On PC trumps: Usually only the trumps of the Elder Amberites (Corwin, Random, Oberon, Fiona, Dworkin, etc.) are used; all other trumps are discarded from the deck before play. Sometimes they “younger” trumps are left in, but score like the jokers in a regular playing card deck: they’re purely wild cards and have a rank of zero when compared to other trumps.

Single Trump ranking

From lowest scoring to highest: [Ryalle]*, Sand, Delwin, Random, Florimel, Gerard, Julian, Llewella, Caine, Brand, Bleys, Fiona,  Deirdre, Corwin, Eric, Benedict, Finndo, Osric,  Oberon, and Dworkin.

This ranking is based on birth order (with the exception of Ryalle), from youngest to oldest, as I determined it for my game.
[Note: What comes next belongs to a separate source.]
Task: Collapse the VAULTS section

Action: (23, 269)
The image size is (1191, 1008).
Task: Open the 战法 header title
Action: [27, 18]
Change the order as you see fit for your own game.

*[Ryalle is the full sister of Benedict, Osric, and Finndo in my game and is one of the “dead or missing” siblings Corwin mentions in Nine Princes in Amber. She’s last in the rankings because she was exiled from Amber for supporting Osric and Finndo’s ambitions. ]

Trump Combinations Ranking

Combinations are a set of trumps combined with each other or with other cards in the deck. The Ace of Coins represents the Jewel of Judgement when combined with trumps, thus its presence in the highest-scoring combinations.

Here are the combination rankings (from lowest scoring to highest):

  • Osric, Finndo, and Ryalle
  • Osric and Finndo
  • Julian and Fiona
  • Corwin and Deirdre
  • Florimel and any cup card (governing love and emotions)
  • Eric and Florimel (Eric’s spy)
  • Caine, Gerard, and Julian (called the “Dark Trio”)
  • Fiona, Bleys, and Brand (the Cabal)
  • Fiona and any rod (which represents sorcery)
  • Benedict and any sword
  • Brand and the Ace of Coins
  • Corwin and the Ace of Coins
  • Caine and any ace
  • Benedict and the Ace of Swords
  • Random and the Ace of Coins
  • Dworkin and Oberon
  • Oberon and the Ace of Coins
  • Dworkin and the Ace of Coins
  • Dworkin, Oberon and the Ace of Coins

Final note: Any hand, no matter what the other cards in the hand are (even if it’s a royal flush), that contains both Corwin and Eric is automatically a losing hand. The only exception to this is the “royal hand”, which beats everything.